Collected data:
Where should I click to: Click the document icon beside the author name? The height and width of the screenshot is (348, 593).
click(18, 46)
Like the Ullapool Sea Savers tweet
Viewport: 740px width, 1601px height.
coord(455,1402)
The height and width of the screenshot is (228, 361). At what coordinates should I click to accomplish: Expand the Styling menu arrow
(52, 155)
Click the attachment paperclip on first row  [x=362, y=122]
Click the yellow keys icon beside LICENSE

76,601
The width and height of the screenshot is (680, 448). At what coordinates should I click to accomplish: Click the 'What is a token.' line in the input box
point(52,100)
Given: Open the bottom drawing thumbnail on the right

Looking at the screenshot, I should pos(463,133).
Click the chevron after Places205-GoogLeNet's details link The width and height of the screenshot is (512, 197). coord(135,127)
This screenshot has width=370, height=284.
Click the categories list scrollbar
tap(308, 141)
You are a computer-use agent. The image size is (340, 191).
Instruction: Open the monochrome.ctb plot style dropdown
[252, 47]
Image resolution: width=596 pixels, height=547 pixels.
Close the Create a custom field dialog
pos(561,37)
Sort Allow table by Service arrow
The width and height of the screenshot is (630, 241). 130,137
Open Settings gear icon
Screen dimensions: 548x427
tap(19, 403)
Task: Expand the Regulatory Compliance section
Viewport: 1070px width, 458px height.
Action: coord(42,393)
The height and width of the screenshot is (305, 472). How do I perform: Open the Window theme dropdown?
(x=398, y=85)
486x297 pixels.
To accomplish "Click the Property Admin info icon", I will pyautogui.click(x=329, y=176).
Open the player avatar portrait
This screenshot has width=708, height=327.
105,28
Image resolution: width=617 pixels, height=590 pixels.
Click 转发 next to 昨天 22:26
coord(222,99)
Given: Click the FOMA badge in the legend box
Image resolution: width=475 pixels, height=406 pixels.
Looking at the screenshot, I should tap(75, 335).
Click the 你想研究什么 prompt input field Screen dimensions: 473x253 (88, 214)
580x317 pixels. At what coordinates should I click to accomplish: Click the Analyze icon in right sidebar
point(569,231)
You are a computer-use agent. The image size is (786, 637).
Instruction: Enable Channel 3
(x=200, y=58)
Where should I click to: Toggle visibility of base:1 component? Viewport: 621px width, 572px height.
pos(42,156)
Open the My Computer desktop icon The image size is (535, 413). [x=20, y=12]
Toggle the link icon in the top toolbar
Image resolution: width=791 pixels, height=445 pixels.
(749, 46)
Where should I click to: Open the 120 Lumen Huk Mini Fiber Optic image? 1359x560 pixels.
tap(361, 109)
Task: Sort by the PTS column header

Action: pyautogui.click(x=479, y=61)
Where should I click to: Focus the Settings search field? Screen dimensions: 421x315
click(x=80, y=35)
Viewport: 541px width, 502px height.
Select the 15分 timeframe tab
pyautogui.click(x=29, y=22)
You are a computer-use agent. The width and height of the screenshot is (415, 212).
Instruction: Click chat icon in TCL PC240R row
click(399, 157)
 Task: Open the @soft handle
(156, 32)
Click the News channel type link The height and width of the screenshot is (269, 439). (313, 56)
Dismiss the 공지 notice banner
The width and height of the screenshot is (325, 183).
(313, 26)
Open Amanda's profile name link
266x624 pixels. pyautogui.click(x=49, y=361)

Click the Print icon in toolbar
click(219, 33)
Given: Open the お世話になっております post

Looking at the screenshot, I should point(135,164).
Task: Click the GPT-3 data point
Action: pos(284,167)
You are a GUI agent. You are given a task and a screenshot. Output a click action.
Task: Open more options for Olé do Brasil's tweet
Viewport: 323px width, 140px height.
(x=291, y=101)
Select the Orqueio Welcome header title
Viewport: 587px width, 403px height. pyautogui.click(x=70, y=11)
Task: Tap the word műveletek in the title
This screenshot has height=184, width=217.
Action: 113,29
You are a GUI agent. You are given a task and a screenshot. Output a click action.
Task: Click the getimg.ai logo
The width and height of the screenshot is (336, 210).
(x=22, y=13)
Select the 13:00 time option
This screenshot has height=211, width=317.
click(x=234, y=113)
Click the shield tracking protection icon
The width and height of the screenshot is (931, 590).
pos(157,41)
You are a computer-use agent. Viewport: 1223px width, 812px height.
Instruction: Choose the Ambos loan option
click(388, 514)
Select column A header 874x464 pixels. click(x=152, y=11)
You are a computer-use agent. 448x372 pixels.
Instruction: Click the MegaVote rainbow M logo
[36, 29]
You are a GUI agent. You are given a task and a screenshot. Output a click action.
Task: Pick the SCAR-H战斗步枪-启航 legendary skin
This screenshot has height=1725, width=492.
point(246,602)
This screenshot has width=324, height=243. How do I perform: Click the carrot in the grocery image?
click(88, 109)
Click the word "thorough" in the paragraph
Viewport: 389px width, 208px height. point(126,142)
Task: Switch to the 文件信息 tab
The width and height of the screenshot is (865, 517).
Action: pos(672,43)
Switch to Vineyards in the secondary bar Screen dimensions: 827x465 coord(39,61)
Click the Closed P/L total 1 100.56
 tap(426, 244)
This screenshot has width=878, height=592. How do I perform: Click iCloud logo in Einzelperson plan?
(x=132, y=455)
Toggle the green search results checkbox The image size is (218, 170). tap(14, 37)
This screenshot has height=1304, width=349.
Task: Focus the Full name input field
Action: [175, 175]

Task to carry out:
Tally the lines in this data that hold the word "agent" and state only the count.

Exercise result:
8